Match the word "computer". Return each line of the data below where it appears.
————
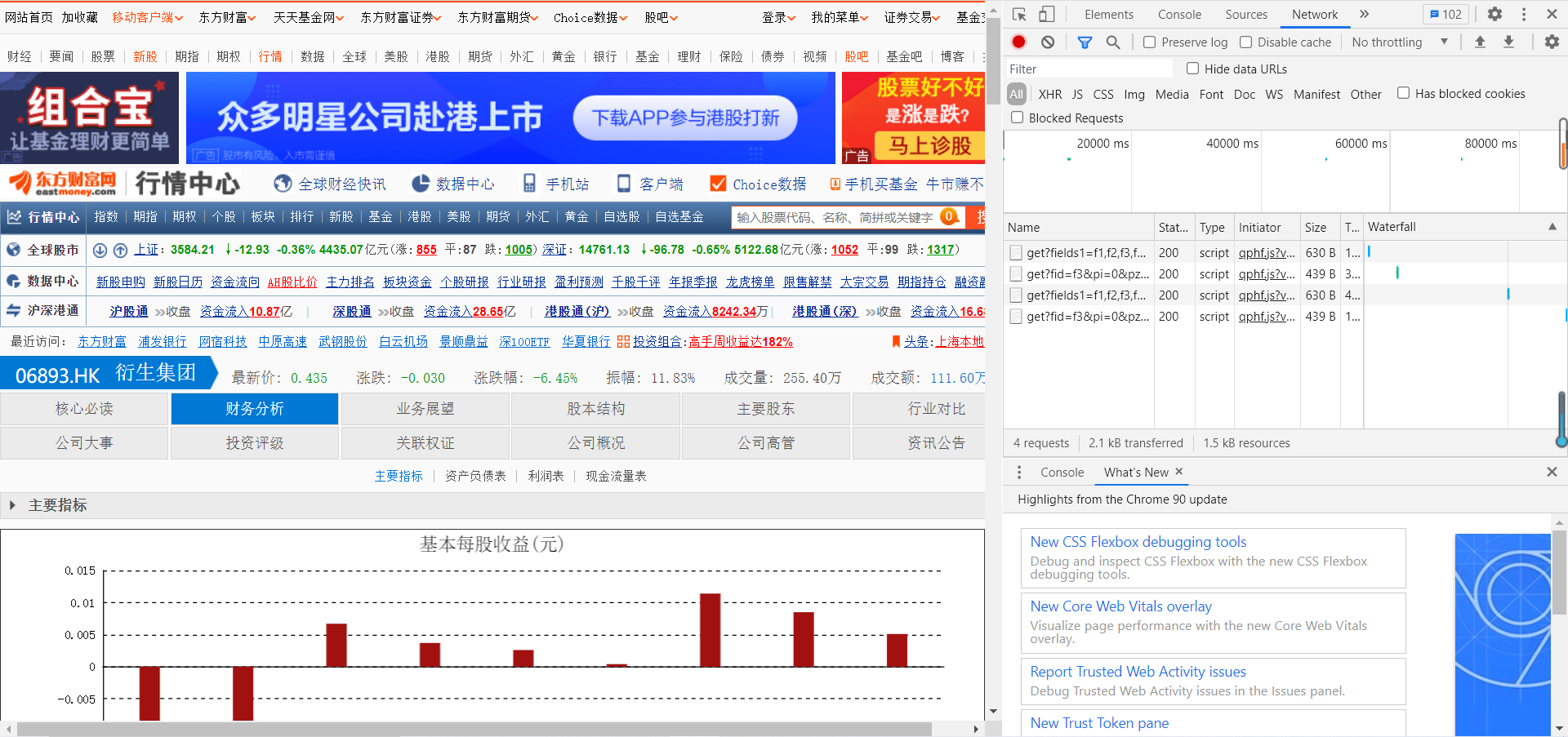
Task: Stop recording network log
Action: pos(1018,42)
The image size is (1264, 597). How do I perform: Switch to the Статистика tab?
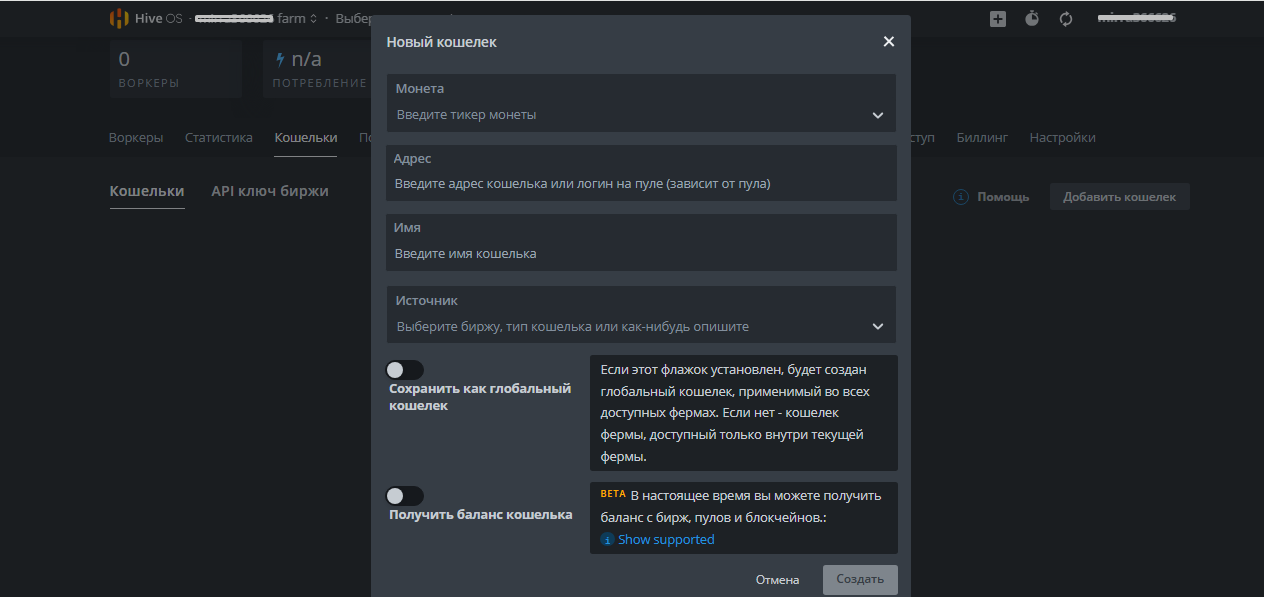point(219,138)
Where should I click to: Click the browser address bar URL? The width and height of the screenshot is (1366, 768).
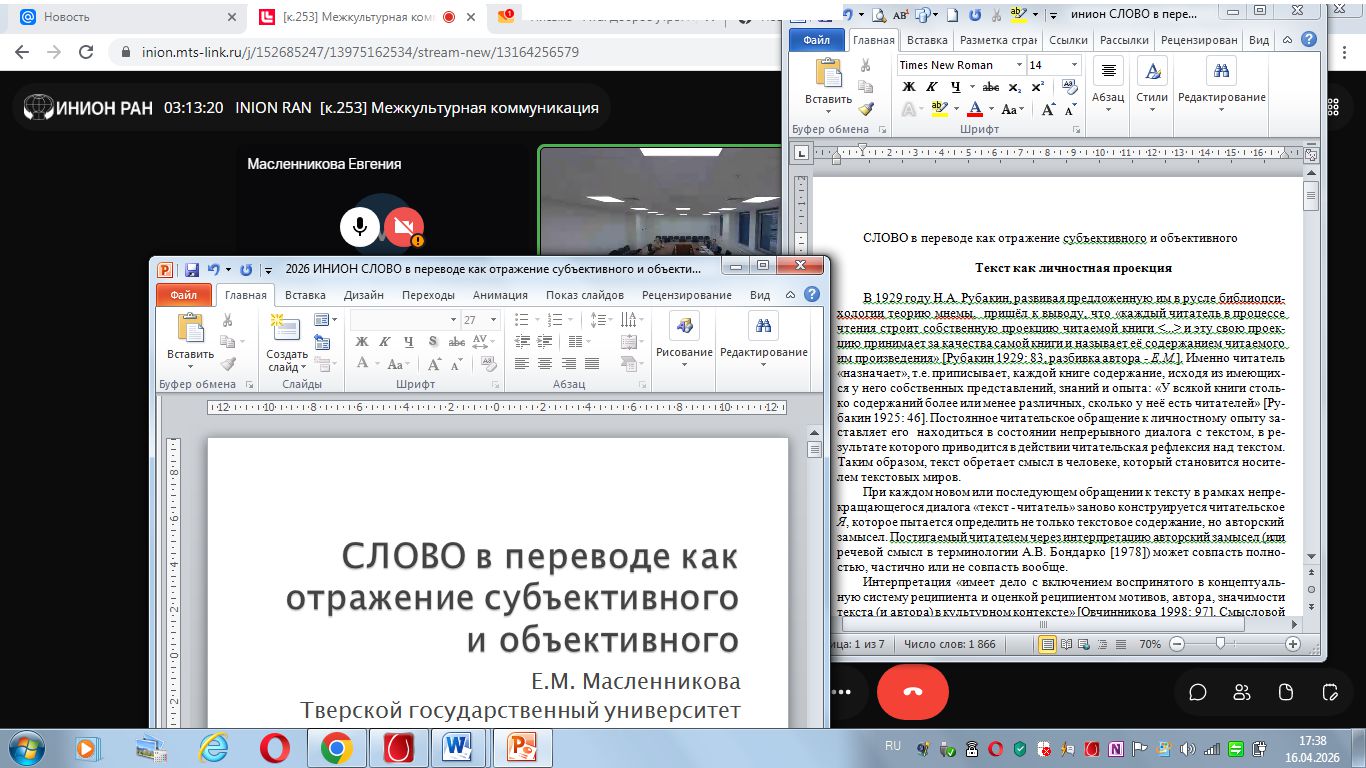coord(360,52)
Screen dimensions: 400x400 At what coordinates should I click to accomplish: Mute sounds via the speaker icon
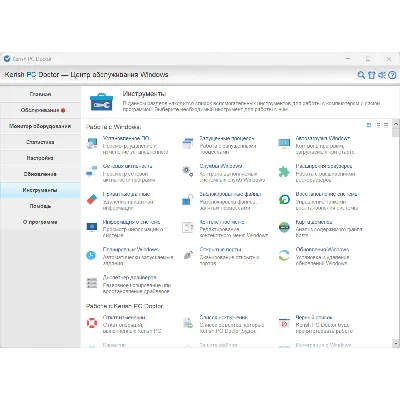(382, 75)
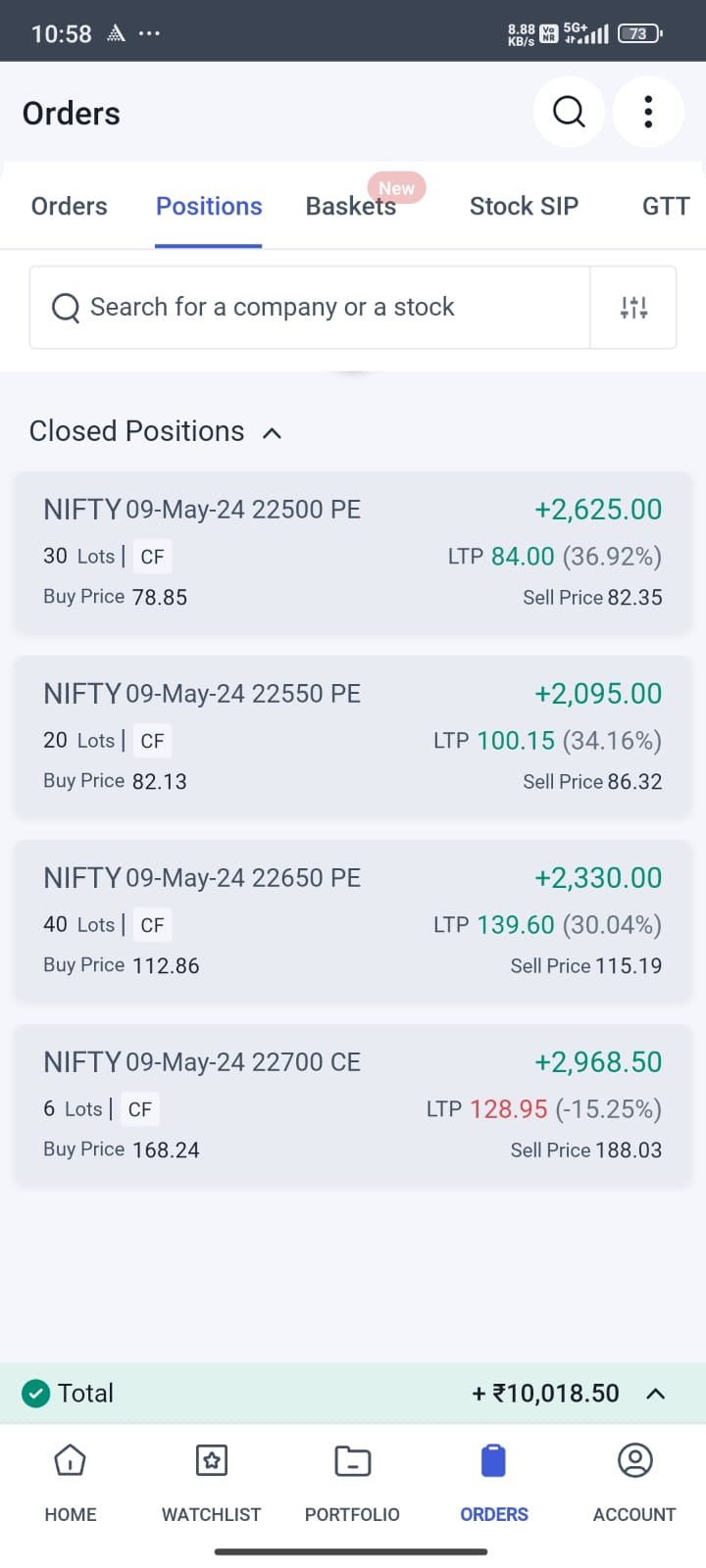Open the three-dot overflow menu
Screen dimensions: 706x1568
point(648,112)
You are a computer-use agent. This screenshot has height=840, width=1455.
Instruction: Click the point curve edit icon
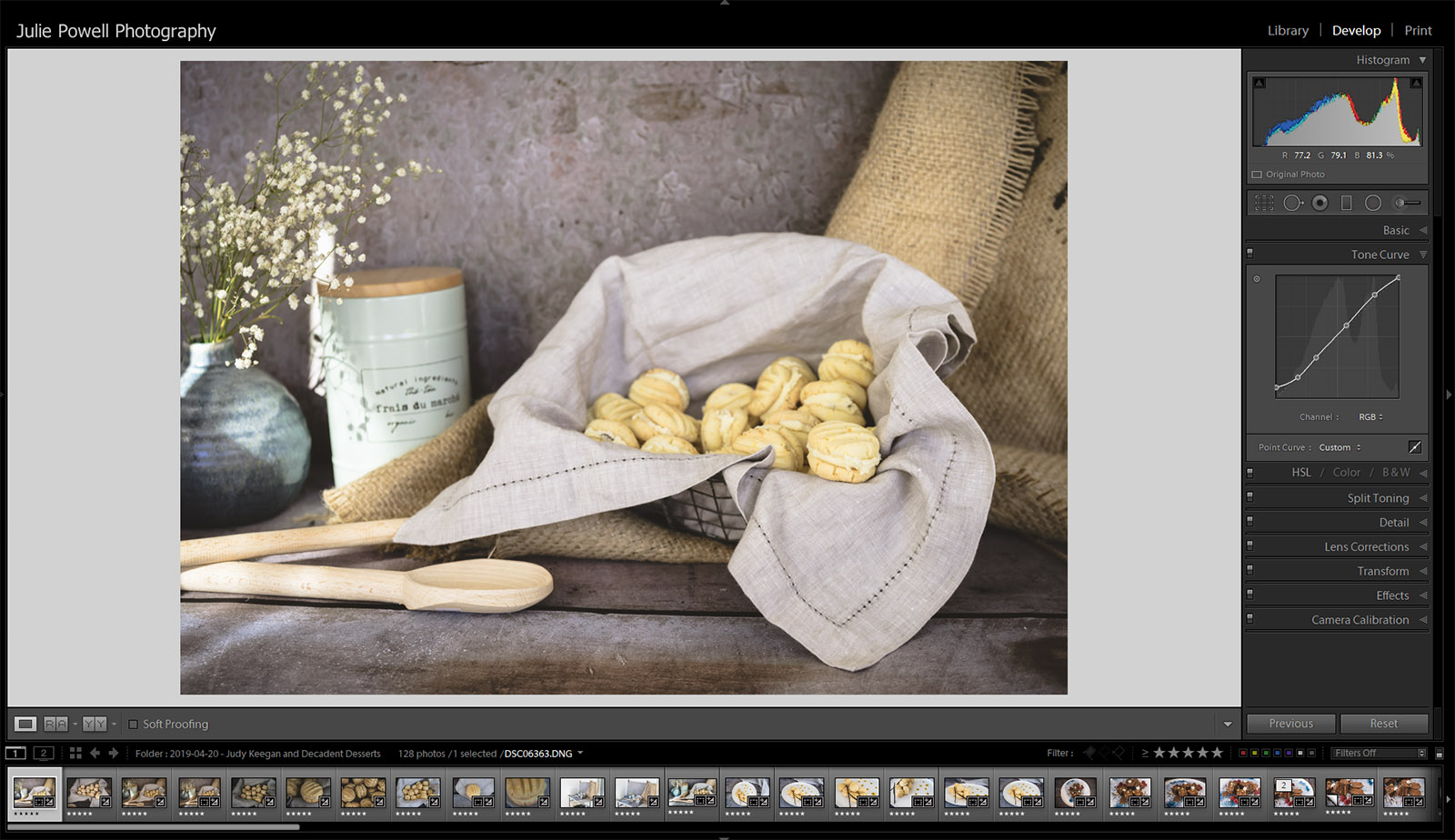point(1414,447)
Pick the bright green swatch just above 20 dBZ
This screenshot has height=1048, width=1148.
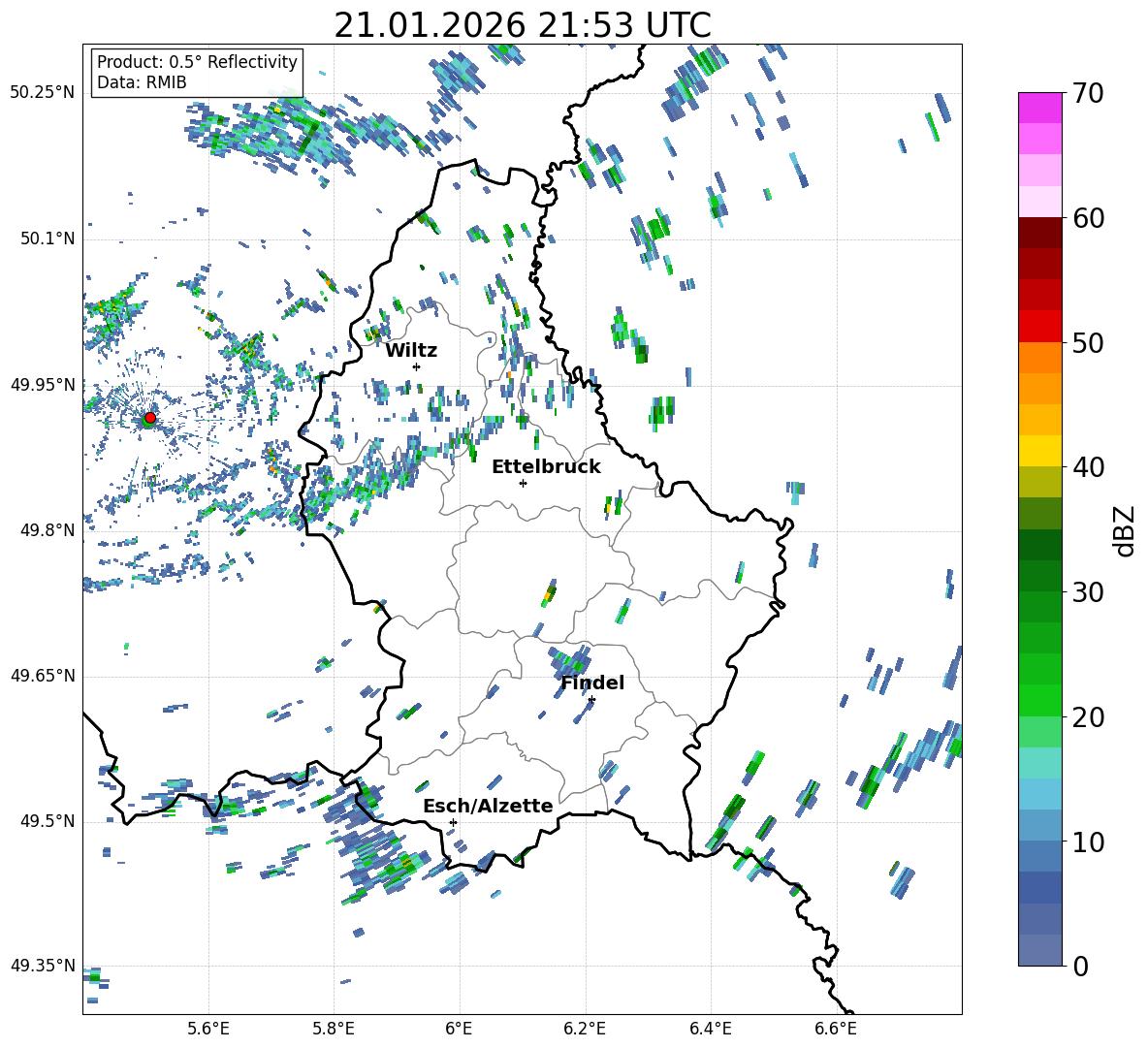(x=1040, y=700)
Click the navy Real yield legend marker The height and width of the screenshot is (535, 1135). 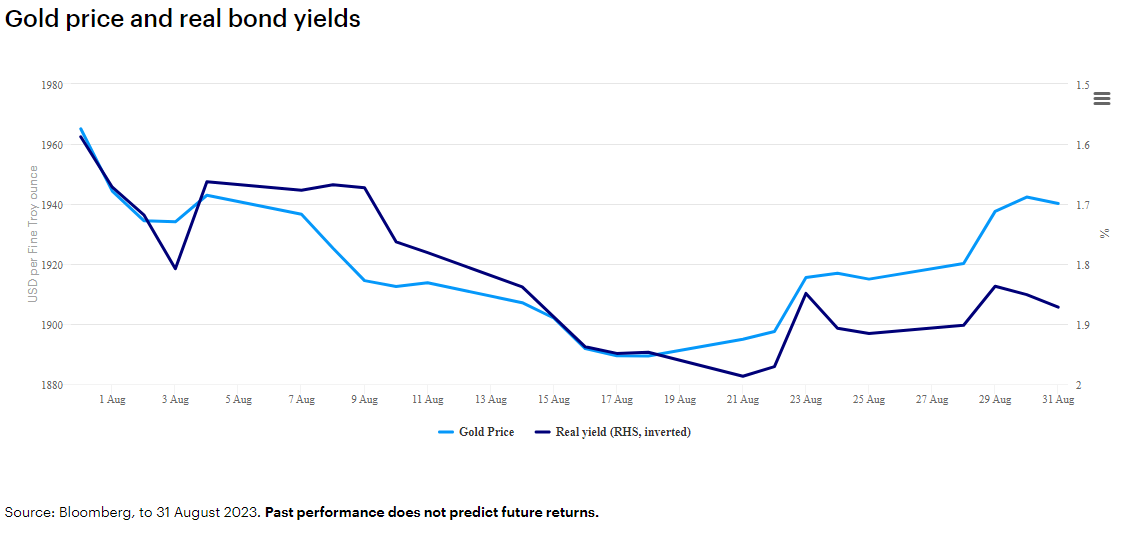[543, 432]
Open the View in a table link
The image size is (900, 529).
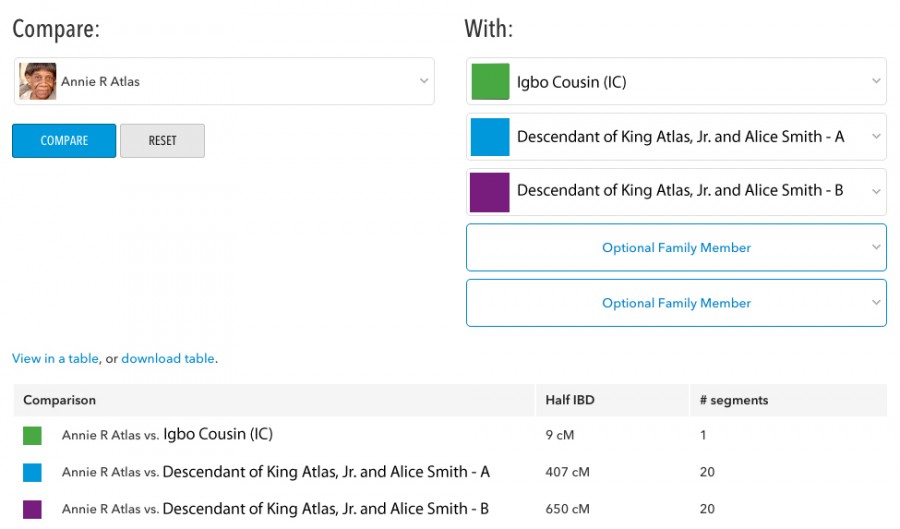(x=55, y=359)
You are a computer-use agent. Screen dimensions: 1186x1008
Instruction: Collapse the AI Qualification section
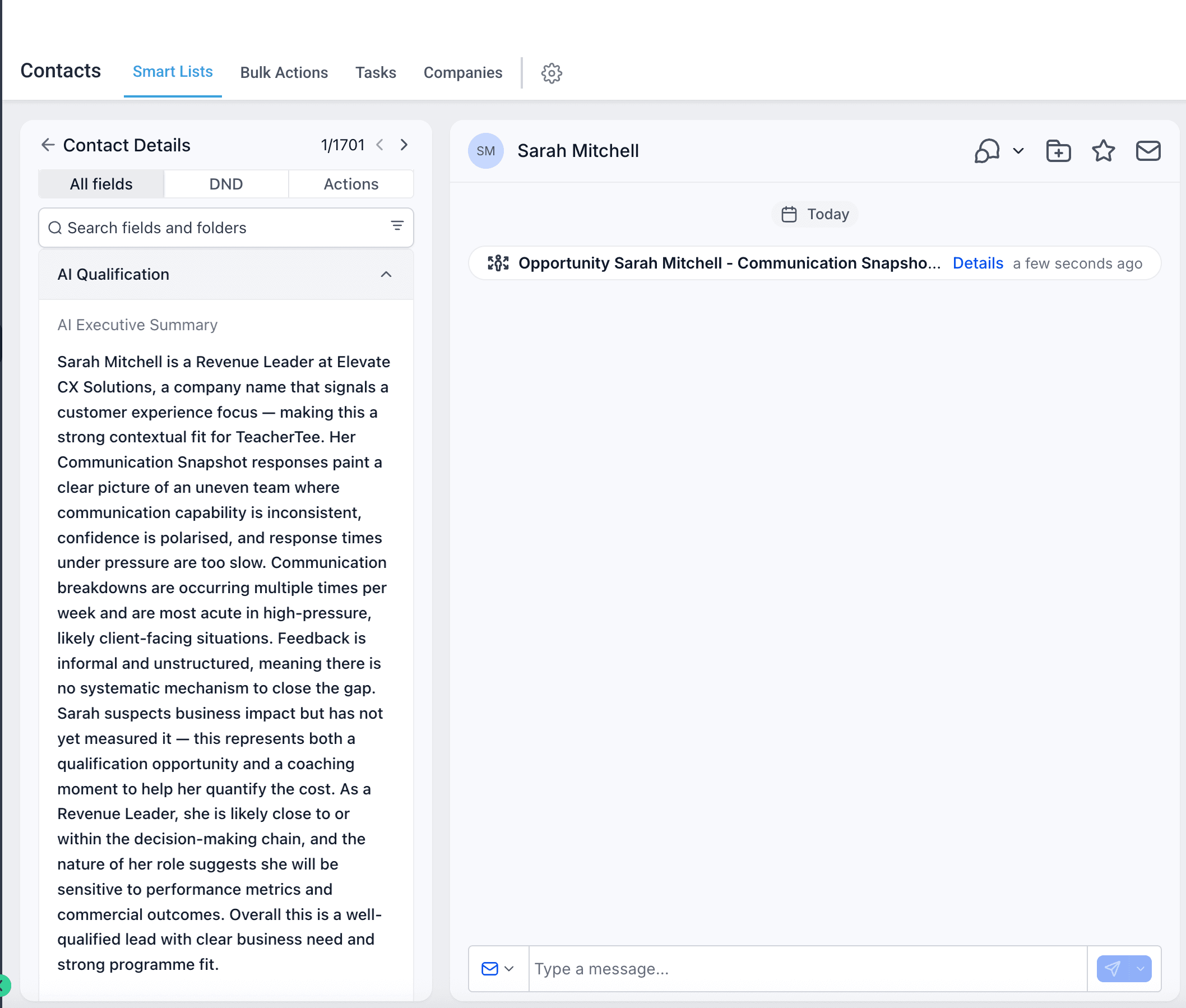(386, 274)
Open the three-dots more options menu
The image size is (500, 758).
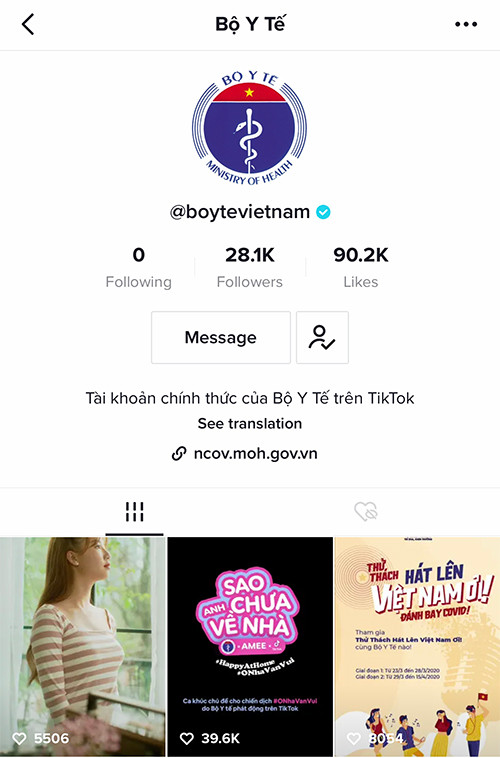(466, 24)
————
→ **YOUR RESPONSE**
You are a computer-use agent. This screenshot has height=840, width=1455.
You are a computer-use agent. Screen dimensions: 1186x1008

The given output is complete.